“Terza opzione di genere” e “genere non binario”: secondo la Consulta deve intervenire il legislatore

La Redazione
23 Luglio 2024

La Corte Costituzionale è intervenuta sulla questione della rettificazione dell’attribuzione di sesso dichiarando inammissibili le questioni sul “terzo genere”. È invece stata dichiarata irragionevole l’autorizzazione all’intervento chirurgico se la transizione è già compiuta.

Con la sentenza n. 143, depositata oggi, la Corte costituzionale ha deciso le questioni di legittimità costituzionale promosse dal Tribunale di Bolzano in materia di rettificazione di attribuzione di sesso (v. la news “Terza opzione di genere” o “genere non binario”: Bolzano passa la palla alla Consulta).

Le questioni sollevate nei confronti dell'art. 1 l. n. 164/1982, nella parte in cui non prevede che la rettificazione possa determinare l'attribuzione di un genere “non binario” (né maschile, né femminile), sono state dichiarate inammissibili.

Infatti, «l'eventuale introduzione di un terzo genere di stato civile avrebbe un impatto generale, che postula necessariamente un intervento legislativo di sistema, nei vari settori dell'ordinamento e per i numerosi istituti attualmente regolati con logica binaria».

La sentenza sottolinea inoltre che la caratterizzazione binaria (uomo-donna) informa, tra l'altro, il diritto di famiglia, del lavoro e dello sport, la disciplina dello stato civile e del prenome, la conformazione dei “luoghi di contatto” (carceri, ospedali e simili). Tuttavia «la percezione dell'individuo di non appartenere né al sesso femminile, né a quello maschile – da cui nasce l'esigenza di essere riconosciuto in una identità “altra” – genera una situazione di disagio significativa rispetto al principio personalistico cui l'ordinamento costituzionale riconosce centralità (art. 2 Cost.)» e che, «nella misura in cui può indurre disparità di trattamento o compromettere il benessere psicofisico della persona, questa condizione può del pari sollevare un tema di rispetto della dignità sociale e di tutela della salute, alla luce degli artt. 3 e 32 Cost.».

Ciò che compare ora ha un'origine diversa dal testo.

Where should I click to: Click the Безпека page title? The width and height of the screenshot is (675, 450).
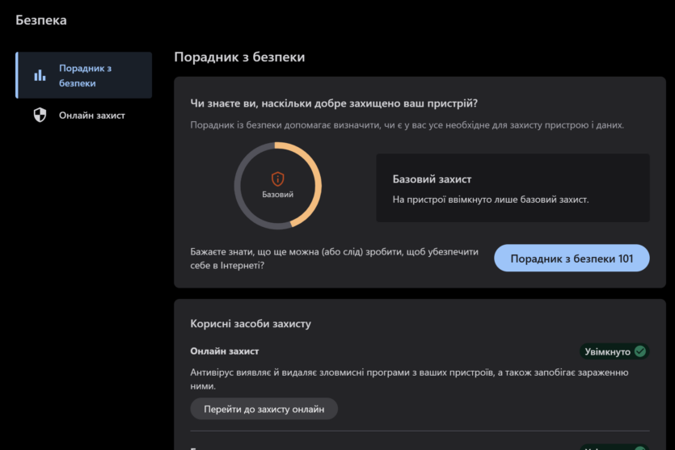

«Tali considerazioni» conclude la Corte «unitamente alle indicazioni del diritto comparato e dell'Unione europea, pongono la condizione non binaria all'attenzione del legislatore, primo interprete della sensibilità sociale».

La Corte ha invece dichiarato l'illegittimità costituzionale dell'art. 31, comma 4, d.lgs. n. 150/2011, nella parte in cui prescrive l'autorizzazione del tribunale al trattamento medico-chirurgico anche qualora le modificazioni dei caratteri sessuali già intervenute siano ritenute dallo stesso tribunale sufficienti per l'accoglimento della domanda di rettificazione di attribuzione di sesso.

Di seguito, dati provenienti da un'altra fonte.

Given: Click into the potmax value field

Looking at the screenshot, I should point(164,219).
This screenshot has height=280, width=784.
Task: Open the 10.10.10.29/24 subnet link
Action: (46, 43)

Infatti, potendo il percorso di transizione di genere «compiersi già mediante trattamenti ormonali e sostegno psicologicocomportamentale, quindi anche senza un intervento di adeguamento chirurgico», la prescrizione dell'autorizzazione giudiziale di cui alla norma censurata denuncia una palese irragionevolezza, nella misura in cui sia relativa a un trattamento chirurgico che «avverrebbe comunque dopo la già disposta rettificazione». In questi casi, il regime autorizzatorio, non essendo funzionale a determinare i presupposti della rettificazione, già verificatisi a prescindere dal trattamento chirurgico, viola l'art. 3 Cost., in quanto «non corrisponde più alla ratio legis».